China adopts cybersecurity law to protect national security, citizens' rights
Xinhua, November 8, 2016 Adjust font size:
China's top legislature on Monday adopted a cybersecurity law to safeguard sovereignty on cyberspace, national security and the rights of citizens.
The government will take measures to "monitor, defend and handle cybersecurity risks and threats originating from within the country or overseas sources, protecting key information infrastructure from attack,intrusion, disturbance and damage," the law states.
Efforts will also be made to punish criminal activities online and safeguard the order and security of cyberspace.
Individual users and organizations are not allowed to jeopardize security on the Internet or use it to "damage national security, honor and interests," according to the provisions.
Online activities that attempt to overthrow the socialist system, split the nation, undermine national unity, advocate terrorism and extremism are all prohibited, according to the provisions, which also forbid activities including inciting ethnic hatred, discrimination and spreading violence and obscene information.
The law was passed at the bimonthly session of the National People's Congress (NPC) Standing Committee, which concluded Monday, after a third reading.
According to the provisions, temporary measures including network communications control can be taken upon the decision or approval of the State Council in response to incidents that threaten public security.
The law obliges network operators to assist public security and national security organs in activities including safeguarding national security and investigating crimes.
It also mandates network operators to identify their clients when handling businesses, including network accessing and services that provide information.
PROTECTING KEY INFORMATION INFRASTRUCTURE
The law demands better protective measures for important industries, including public communications and information services, energy, transportation, finance and e-government services.
The operators of key information infrastructure must set up a special organ for security responsibility, the provisions state, adding that the background of the head of the organ as well as workers in key posts should be examined.
"The operators of such infrastructures are obliged to locally store data and personal information collected and produced by their services in China," according to the law.
If they need to provide the data and information for overseas use due to business needs, a security evaluation must be carried out, it adds.
The law also allows police and other law enforcement agents to take necessary measures, including the freezing of assets, against overseas individuals or organizations that "attack, intrude, interfere with or sabotage the nation's key information infrastructure."
It complies with international conventions for nations to protect their key information infrastructure, said Zuo Xiaodong, vice president of the China Information Security Research Institute, a government think tank.
Calling the provisions both necessary and timely, Zuo said safeguarding the key information infrastructure protected economic, social and national security.
According to 2014 data from the Cyberspace Administration of China, China has been a victim of cyber-attacks. More than 10,000 websites are tampered with every month, and about 80 percent of government websites suffered attacks, mainly originating in the United States.
SAFEGUARDING PERSONAL INFORMATION
Network operators are not allowed to leak, change or damage the personal information they gather, and are not permitted to offer personal information to others without consent of the persons involved, the provisions said.
Operators are obliged to take measures to ensure the personal information they collect is secure, the law stipulates.

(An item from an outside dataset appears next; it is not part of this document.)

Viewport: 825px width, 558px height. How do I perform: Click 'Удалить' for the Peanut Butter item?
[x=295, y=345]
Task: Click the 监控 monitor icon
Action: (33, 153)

Those who violate the provisions and infringe on personal information will face fines of up to one million yuan (about 148,000 U.S. dollars), according to the law, which adds that if illegal activities have led to profits, violators will face fines of up to 10 times their earnings.
Similar penalties will be given to those who steal or sell other people's personal information illegally, according to the provisions.
The law criminalizes websites that facilitate online fraud.
The manufacturing and selling of illegal or "controlled products" online is also prohibited, according to the legislation.
Wang Sixin, professor of law with the Communication University of China, said the provisions would play a positive role in protecting the personal information of the public, as it not only clarified the responsibilities of Internet service providers and operators, but also promised heavy penalties for trading personal information.
According to the Internet Society of China, about 84 percent of Internet users in the country say that they have been affected by personal information leaks. The number of Internet users in China hit 710 million in June this year.